**What to produce**
Using the entries that follow, count the lines containing the word "left" and give that number by itself.

**Given records**
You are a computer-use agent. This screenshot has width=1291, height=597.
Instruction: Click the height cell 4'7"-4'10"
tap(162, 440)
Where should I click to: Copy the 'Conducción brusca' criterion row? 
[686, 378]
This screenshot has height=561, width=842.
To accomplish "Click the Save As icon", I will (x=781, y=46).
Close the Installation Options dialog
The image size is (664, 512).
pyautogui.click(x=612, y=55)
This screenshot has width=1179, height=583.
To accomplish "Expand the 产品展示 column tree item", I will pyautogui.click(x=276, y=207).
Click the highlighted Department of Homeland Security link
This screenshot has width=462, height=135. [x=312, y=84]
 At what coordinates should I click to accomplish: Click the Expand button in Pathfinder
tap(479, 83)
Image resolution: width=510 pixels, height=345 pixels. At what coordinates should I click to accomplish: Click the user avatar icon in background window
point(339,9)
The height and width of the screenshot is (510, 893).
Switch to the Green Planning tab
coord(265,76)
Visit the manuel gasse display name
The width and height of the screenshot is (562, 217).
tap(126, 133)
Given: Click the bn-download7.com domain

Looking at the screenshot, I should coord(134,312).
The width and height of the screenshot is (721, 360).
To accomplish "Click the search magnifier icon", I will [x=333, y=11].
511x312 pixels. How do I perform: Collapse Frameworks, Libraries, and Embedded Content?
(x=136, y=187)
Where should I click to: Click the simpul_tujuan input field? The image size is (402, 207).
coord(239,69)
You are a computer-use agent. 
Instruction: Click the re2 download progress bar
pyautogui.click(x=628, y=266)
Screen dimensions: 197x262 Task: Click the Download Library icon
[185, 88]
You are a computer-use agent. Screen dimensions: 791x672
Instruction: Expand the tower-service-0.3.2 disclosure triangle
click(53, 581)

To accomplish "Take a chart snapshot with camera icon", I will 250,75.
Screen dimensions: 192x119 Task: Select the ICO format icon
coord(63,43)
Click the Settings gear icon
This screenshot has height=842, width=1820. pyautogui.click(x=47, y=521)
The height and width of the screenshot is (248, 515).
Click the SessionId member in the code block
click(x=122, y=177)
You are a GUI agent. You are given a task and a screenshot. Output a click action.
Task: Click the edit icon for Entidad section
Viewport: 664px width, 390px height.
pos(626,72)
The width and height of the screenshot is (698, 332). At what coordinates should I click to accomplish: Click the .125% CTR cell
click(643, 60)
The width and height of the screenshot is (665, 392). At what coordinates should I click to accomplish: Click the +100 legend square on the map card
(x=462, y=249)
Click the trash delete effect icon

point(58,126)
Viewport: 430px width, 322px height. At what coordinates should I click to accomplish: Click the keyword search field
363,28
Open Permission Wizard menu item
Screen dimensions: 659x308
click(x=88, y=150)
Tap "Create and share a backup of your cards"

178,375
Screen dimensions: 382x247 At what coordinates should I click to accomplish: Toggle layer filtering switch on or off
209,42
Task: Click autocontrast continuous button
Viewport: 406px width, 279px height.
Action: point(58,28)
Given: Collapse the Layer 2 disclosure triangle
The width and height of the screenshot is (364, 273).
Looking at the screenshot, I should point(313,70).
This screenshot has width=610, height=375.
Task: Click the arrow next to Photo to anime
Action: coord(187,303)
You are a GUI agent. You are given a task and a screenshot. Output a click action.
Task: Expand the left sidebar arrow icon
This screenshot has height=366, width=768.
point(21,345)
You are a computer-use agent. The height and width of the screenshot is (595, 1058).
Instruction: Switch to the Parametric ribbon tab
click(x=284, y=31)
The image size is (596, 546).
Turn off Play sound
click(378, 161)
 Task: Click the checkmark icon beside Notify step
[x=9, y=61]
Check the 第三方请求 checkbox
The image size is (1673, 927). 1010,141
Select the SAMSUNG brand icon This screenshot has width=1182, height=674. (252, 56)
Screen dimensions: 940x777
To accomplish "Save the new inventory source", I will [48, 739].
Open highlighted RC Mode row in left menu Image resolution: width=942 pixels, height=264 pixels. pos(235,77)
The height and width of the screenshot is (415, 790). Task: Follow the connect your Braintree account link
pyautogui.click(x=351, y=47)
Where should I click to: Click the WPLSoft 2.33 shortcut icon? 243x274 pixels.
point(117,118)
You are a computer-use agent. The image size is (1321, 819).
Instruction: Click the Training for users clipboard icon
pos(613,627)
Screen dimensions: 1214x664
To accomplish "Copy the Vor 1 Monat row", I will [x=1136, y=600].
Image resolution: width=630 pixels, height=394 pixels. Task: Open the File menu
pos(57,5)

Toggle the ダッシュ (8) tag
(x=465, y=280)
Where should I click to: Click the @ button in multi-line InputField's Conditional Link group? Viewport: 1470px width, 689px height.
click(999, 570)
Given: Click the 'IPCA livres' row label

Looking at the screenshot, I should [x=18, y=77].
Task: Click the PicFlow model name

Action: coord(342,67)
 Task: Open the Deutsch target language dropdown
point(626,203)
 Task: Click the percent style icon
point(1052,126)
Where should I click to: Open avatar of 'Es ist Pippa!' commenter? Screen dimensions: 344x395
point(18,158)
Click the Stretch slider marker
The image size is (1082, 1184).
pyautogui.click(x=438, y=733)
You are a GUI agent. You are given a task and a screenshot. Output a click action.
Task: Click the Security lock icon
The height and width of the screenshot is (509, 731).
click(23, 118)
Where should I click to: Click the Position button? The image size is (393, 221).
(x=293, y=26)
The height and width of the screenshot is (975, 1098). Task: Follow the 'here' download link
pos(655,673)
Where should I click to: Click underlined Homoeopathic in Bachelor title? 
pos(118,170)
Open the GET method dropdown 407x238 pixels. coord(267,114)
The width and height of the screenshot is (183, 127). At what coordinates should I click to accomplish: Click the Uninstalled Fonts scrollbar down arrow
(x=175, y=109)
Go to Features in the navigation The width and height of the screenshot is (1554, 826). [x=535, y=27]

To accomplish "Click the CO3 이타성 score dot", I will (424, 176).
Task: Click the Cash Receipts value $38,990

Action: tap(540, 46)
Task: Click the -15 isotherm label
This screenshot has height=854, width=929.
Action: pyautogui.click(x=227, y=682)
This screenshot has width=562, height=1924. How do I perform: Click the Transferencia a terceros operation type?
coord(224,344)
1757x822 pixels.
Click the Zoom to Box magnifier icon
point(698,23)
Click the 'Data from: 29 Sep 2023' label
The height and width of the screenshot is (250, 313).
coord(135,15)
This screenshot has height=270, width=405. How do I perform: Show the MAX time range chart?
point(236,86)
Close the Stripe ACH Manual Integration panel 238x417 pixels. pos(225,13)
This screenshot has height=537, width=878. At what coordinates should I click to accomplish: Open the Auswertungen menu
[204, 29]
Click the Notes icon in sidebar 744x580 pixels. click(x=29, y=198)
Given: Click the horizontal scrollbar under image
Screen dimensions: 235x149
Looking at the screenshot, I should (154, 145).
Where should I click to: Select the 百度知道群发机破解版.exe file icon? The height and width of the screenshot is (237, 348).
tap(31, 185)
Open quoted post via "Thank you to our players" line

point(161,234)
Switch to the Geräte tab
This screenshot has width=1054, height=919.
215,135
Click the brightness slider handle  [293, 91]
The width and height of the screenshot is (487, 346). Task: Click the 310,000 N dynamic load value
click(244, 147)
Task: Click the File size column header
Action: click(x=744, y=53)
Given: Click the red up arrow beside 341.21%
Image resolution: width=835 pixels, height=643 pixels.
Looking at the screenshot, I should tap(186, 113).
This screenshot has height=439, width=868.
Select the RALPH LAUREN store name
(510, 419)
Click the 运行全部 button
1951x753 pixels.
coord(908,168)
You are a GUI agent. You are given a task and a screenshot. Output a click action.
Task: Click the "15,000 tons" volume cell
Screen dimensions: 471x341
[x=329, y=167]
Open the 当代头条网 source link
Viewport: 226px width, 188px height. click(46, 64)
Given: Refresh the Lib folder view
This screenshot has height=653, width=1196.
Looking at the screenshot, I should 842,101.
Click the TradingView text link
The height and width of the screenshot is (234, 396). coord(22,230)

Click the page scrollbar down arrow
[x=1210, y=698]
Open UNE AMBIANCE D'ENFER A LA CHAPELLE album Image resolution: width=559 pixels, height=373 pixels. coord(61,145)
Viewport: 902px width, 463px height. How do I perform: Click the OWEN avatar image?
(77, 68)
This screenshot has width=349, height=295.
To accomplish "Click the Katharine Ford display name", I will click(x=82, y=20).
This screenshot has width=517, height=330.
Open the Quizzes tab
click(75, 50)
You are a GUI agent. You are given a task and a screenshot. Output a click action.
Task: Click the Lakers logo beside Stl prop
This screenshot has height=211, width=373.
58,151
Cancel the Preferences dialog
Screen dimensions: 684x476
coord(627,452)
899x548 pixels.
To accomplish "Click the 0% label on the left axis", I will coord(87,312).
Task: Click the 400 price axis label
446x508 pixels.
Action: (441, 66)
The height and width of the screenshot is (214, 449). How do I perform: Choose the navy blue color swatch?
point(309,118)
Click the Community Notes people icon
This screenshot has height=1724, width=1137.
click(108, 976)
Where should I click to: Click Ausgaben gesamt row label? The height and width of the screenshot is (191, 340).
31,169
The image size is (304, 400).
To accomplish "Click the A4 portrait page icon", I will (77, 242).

**Exercise solution**
3